All wagons were purchased by the Polish State Railways; however, in 2001, PKP Intercity was established, taking over the operation of InterCity and EuroCity services along with the wagons previously used for these connections.

=== Couchette cars ===
At the turn of 1988 and 1989, 2 couchette cars of type 134Aa were assigned to the Warszawa Grochów railway station, where they were tested by the Railway Institute from November 1989 to December 1990. These wagons were not approved for operation in Western countries, only in Poland and Eastern Bloc countries. However, in the early 1990s, Austrian Federal Railways allowed the 134Aa wagons to operate on the overnight Chopin train connecting Warsaw and Vienna.

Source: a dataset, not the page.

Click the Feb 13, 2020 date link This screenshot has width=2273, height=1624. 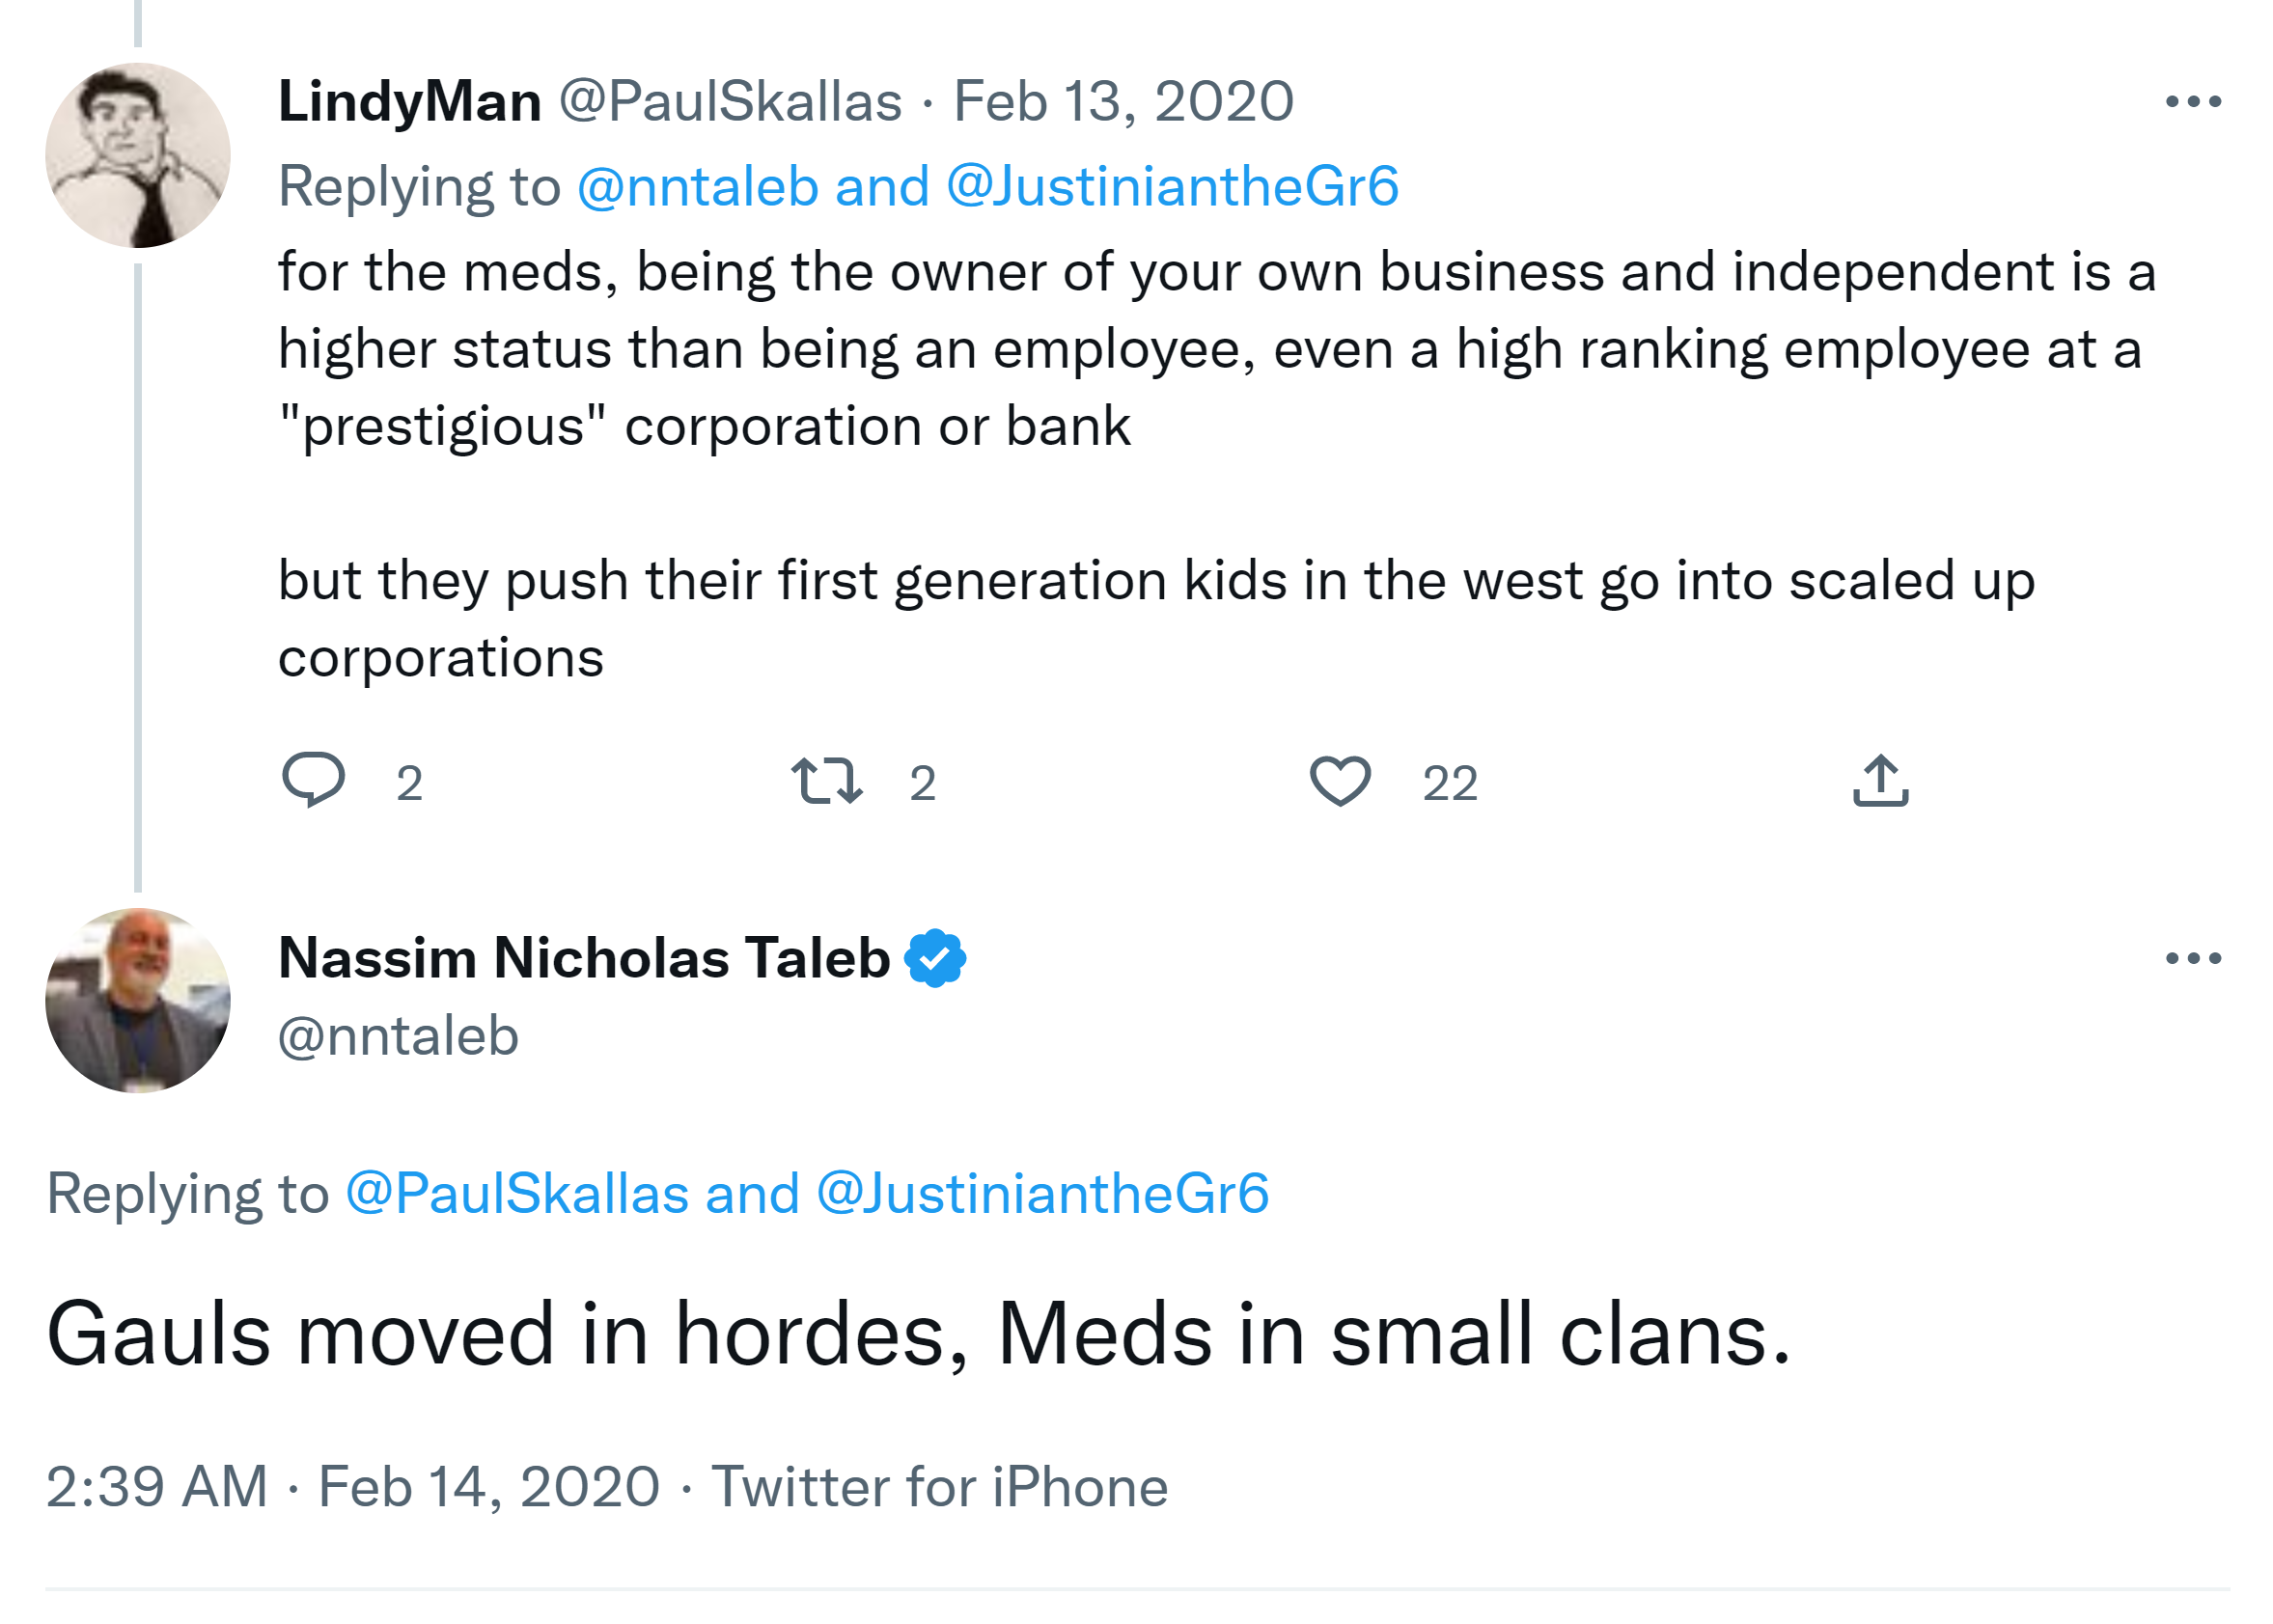1123,102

At the end of 1991, Polish State Railways received the first 2 couchette cars of type 134Ab, followed by another 10 at the end of 1992. All these wagons were assigned to Grochów and mainly used for international services. Initially, they replaced the 134Aa wagons on the Chopin train, which were then transferred to domestic services. Later, the 134Ab wagons also served the Jan Kiepura train linking Warsaw with Cologne and Frankfurt, and later with Brussels, as well as the Batory train connecting Warsaw with Budapest, and trains to Prague and Berlin.

=== Passenger cars ===
At the end of 1991, Polish State Railways received the first 2 two-car units of type 136A and 2 single units of type 139A. Deliveries of these wagons were completed in early 1994, with a total of 44 two-car units and 17 single units being delivered. Initially, these wagons were assigned to Grochów, but later some were stationed in Kraków and Lublin. These wagons were used for InterCity services, as well as some EuroCity services.

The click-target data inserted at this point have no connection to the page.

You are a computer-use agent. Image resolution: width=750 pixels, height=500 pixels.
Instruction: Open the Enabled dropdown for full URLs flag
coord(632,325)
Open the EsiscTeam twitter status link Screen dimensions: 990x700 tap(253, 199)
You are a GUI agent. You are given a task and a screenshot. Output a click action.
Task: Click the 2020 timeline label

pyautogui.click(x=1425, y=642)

In 1994 and 1995, Polish State Railways received 23 two-car units of type 144A, 2 two-car units of type 144Aa, and 8 single units of type 145A. All these wagons were assigned to Grochów and used for InterCity and EuroCity services. In September 1995, one of the 145A wagons was involved in the derailment of the IC Sawa train near Psary.

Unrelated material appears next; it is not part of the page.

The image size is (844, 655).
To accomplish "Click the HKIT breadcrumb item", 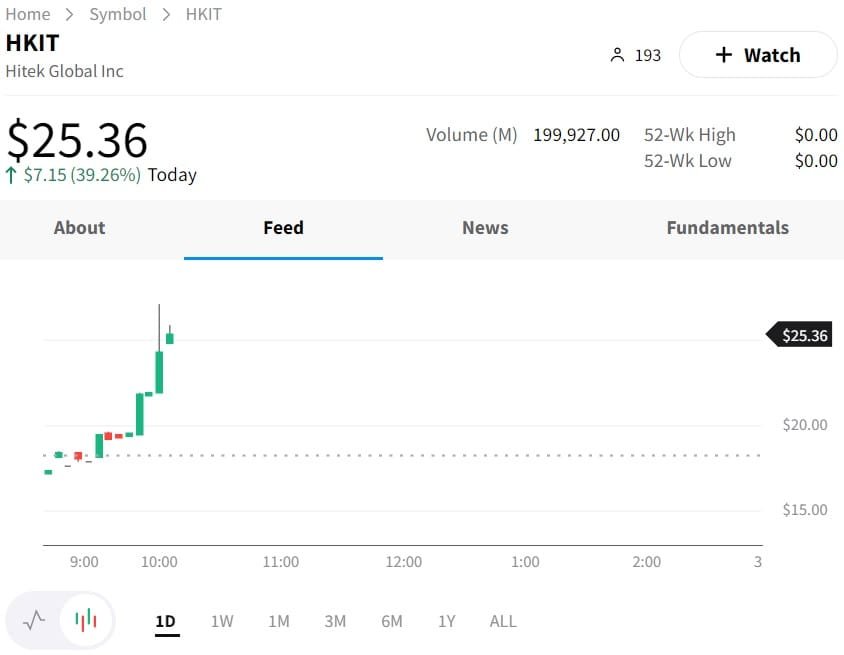I will pyautogui.click(x=204, y=14).

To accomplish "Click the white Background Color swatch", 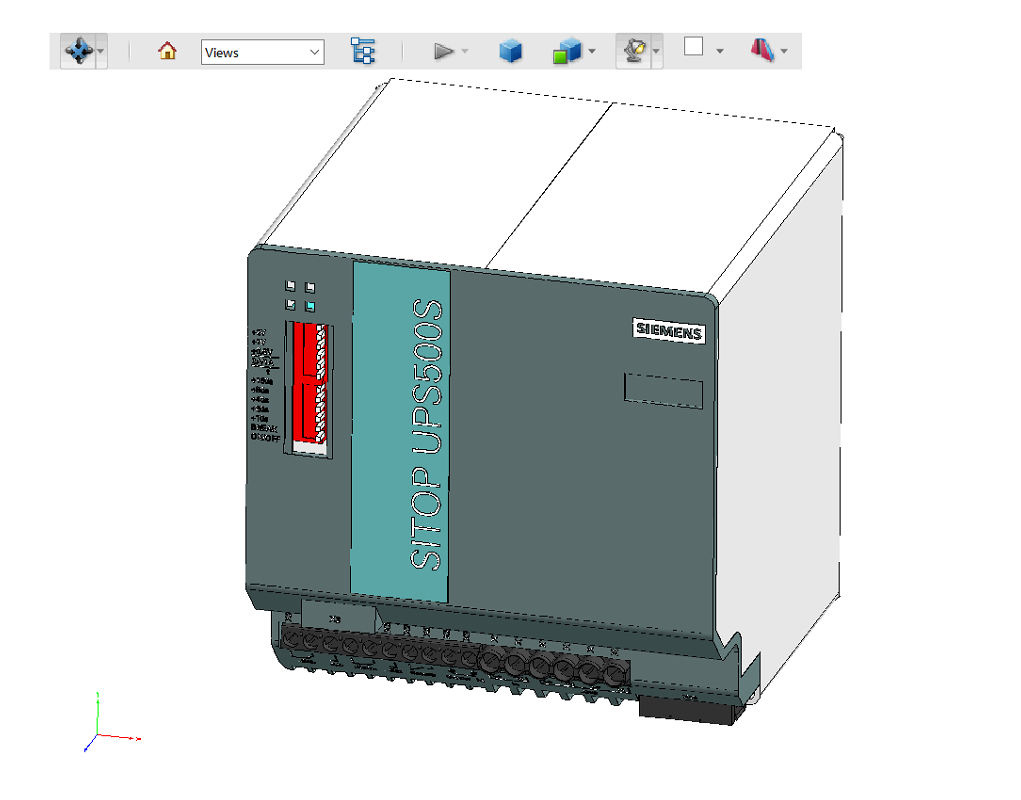I will pyautogui.click(x=694, y=47).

=== Business-class cars ===
In 1996, Polish State Railways received 10 wagons with business-class compartments, which were assigned to Grochów. Although these wagons were approved for international service, they were used solely for InterCity connections. This was due to the unusual number of seats in the business-class compartments.

=== Sleeping cars ===
In 2003, four two-car units of type 136A were converted into sleeping cars for the night train between Kraków and Kyiv.